__DATA RECORDS__.
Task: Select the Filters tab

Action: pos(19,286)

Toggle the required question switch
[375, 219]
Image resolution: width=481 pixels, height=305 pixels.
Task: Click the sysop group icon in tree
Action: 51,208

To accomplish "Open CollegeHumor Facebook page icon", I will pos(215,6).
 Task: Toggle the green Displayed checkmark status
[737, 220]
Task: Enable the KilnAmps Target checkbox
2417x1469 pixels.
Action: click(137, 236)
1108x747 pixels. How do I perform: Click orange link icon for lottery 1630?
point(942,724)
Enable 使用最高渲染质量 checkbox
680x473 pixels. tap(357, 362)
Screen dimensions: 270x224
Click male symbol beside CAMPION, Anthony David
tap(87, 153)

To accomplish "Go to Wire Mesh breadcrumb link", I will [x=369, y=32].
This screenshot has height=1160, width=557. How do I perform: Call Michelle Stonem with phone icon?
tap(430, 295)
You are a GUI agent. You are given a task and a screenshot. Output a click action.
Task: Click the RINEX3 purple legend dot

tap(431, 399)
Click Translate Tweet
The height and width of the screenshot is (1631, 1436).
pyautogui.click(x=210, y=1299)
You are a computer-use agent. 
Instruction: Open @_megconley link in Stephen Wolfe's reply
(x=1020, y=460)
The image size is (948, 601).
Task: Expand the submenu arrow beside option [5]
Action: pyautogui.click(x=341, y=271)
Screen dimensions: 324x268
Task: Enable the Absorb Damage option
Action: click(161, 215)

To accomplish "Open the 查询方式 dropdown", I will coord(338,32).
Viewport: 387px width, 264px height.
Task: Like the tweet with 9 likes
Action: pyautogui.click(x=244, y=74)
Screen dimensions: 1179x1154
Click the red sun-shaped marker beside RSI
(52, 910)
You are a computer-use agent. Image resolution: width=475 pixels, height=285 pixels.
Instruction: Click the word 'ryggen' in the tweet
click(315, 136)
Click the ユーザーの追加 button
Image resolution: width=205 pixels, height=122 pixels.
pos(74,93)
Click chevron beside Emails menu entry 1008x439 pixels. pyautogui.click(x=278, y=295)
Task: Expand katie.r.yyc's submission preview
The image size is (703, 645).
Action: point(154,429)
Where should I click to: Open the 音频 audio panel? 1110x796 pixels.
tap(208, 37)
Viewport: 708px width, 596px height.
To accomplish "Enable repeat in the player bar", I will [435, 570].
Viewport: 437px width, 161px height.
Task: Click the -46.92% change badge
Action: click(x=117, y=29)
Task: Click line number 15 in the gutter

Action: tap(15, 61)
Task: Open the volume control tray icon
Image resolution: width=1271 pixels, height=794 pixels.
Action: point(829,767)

__TASK ITEM__.
Restate the material exactly, from its opening line to its closing one.

__OUTPUT OF THE TASK__.
Task: Select the Filters tab

Action: pos(19,286)

Toggle the required question switch
[375, 219]
Image resolution: width=481 pixels, height=305 pixels.
Task: Click the sysop group icon in tree
Action: 51,208

To accomplish "Open CollegeHumor Facebook page icon", I will pos(215,6).
 Task: Toggle the green Displayed checkmark status
[737, 220]
Task: Enable the KilnAmps Target checkbox
2417x1469 pixels.
Action: click(137, 236)
1108x747 pixels. How do I perform: Click orange link icon for lottery 1630?
point(942,724)
Enable 使用最高渲染质量 checkbox
680x473 pixels. tap(357, 362)
Screen dimensions: 270x224
Click male symbol beside CAMPION, Anthony David
tap(87, 153)

To accomplish "Go to Wire Mesh breadcrumb link", I will [x=369, y=32].
This screenshot has height=1160, width=557. How do I perform: Call Michelle Stonem with phone icon?
tap(430, 295)
You are a GUI agent. You are given a task and a screenshot. Output a click action.
Task: Click the RINEX3 purple legend dot

tap(431, 399)
Click Translate Tweet
The height and width of the screenshot is (1631, 1436).
pyautogui.click(x=210, y=1299)
You are a computer-use agent. 
Instruction: Open @_megconley link in Stephen Wolfe's reply
(x=1020, y=460)
The image size is (948, 601).
Task: Expand the submenu arrow beside option [5]
Action: pyautogui.click(x=341, y=271)
Screen dimensions: 324x268
Task: Enable the Absorb Damage option
Action: click(161, 215)

To accomplish "Open the 查询方式 dropdown", I will coord(338,32).
Viewport: 387px width, 264px height.
Task: Like the tweet with 9 likes
Action: pyautogui.click(x=244, y=74)
Screen dimensions: 1179x1154
Click the red sun-shaped marker beside RSI
(52, 910)
You are a computer-use agent. Image resolution: width=475 pixels, height=285 pixels.
Instruction: Click the word 'ryggen' in the tweet
click(315, 136)
Click the ユーザーの追加 button
Image resolution: width=205 pixels, height=122 pixels.
pos(74,93)
Click chevron beside Emails menu entry 1008x439 pixels. pyautogui.click(x=278, y=295)
Task: Expand katie.r.yyc's submission preview
The image size is (703, 645).
Action: point(154,429)
Where should I click to: Open the 音频 audio panel? 1110x796 pixels.
tap(208, 37)
Viewport: 708px width, 596px height.
To accomplish "Enable repeat in the player bar", I will [435, 570].
Viewport: 437px width, 161px height.
Task: Click the -46.92% change badge
Action: click(x=117, y=29)
Task: Click line number 15 in the gutter

Action: tap(15, 61)
Task: Open the volume control tray icon
Image resolution: width=1271 pixels, height=794 pixels.
Action: point(829,767)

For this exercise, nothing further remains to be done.